The launch of the Goods and Services Tax (GST) has further weakened the financial health of the municipal bodies in India. The only sizeable source of tax revenue that has remained with these bodies post GST is the property tax. In the case of the MCGM, property tax accounts for about 22 percent of its revenue, a figure that is comparable with other nations of the world. Furthermore, when the share of other sources of revenue such as fees, user charges, penalties etc. are added to the revenue from property tax, the resulting total can finance only 50 percent of the total expenditure incurred by municipal corporations to perform its functions, a fact that is true of all corporations across India.

This implies that no city can, independently and in its own capacity, manage to generate more than 50 percent of its revenue requirements. This is further entailed by the fact that about 50 percent of functions constitute what can be referred to as “unfunded mandate”­­­­­- functions which are mandated but are not financed. This financial limitation is reflected in the poor performance of municipal bodies. Given the trend of rapid urban expansion and development, which will only get stronger over time, this problem will inevitably intensify. Hence, there is a need to seriously consider adequate revenue sharing between the centre and the states on the one hand and the cities on the other.

The 74th amendment to the Indian Constitution instituted the State Finance Commissions (SFCs) which were entrusted with the task of identifying the functions that are to be performed by the municipal corporations and mapping the financial requirements to do so, to eventually articulate a mechanism by which the centre and the states would devolve funds to the city corporations. This initiative has not been able to improve the financial reality of urban local bodies.

The new Land Acquisition Act referred to as the Right to Fair Compensation and Transparency in Land Acquisition, Rehabilitation and Resettlement Act, 2013 requires the Municipal Corporation to paying twice the ready reckoner rate for land acquisition. If the MCGM were to acquire land that been earmarked for acquisition in the Development Plan 2034, it would not be able to do so even after dedicating an amount equal to the revenue of the Corporation aggregated over 20 years.

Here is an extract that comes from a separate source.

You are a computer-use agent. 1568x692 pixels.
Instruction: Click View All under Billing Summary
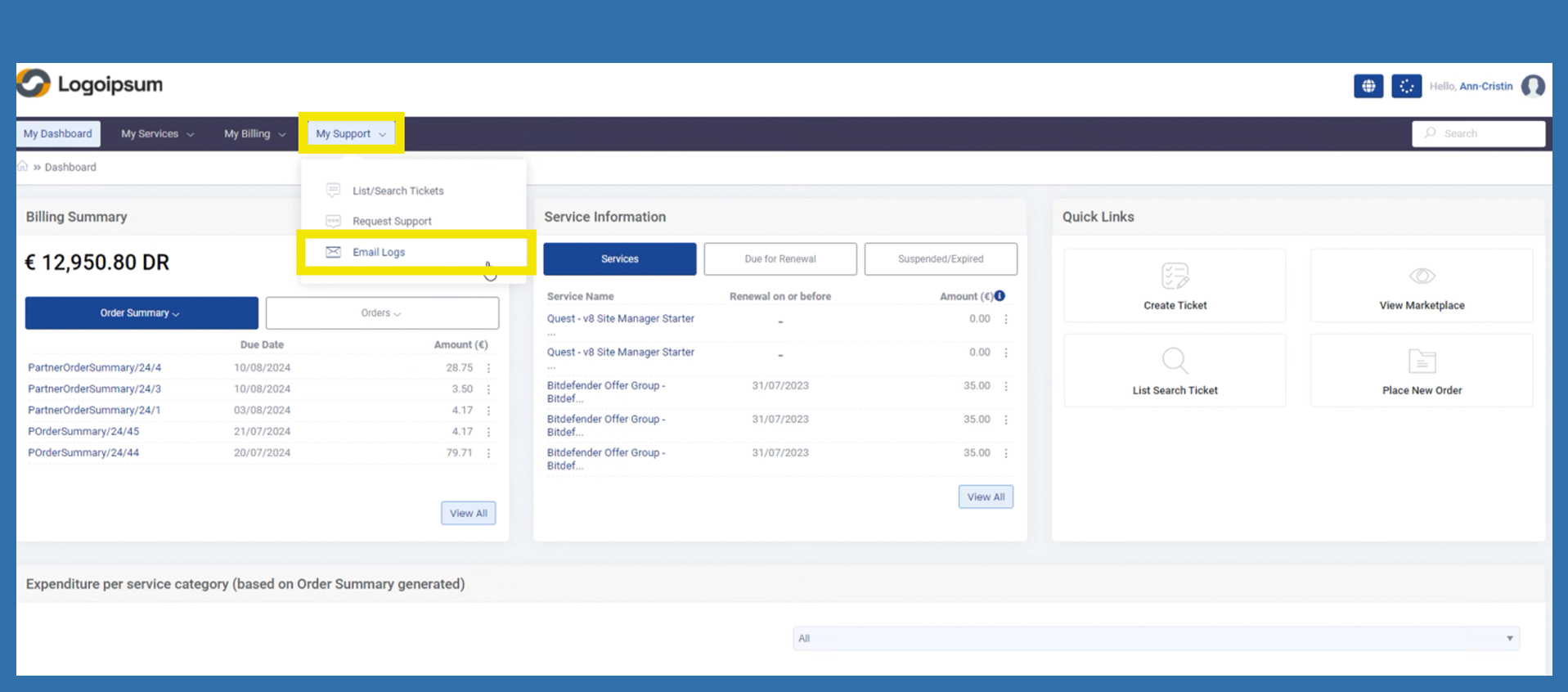(468, 514)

Dr Jha emphasised the need to make citizens aware of the challenges faced by the municipal corporations so that they can do their bit in pressurising the centre and the state governments to act on relieving the financial woes of their civic counterparts.

Formulation of the resource sharing mechanism between the centre and the states, on the one hand, and the civic bodies, on the other, will take time. Hence, cities will need to identify alternative financial solutions, for example, plugging loopholes, financial partnerships, land resources and drawing upon reserves etc. for the immediate future.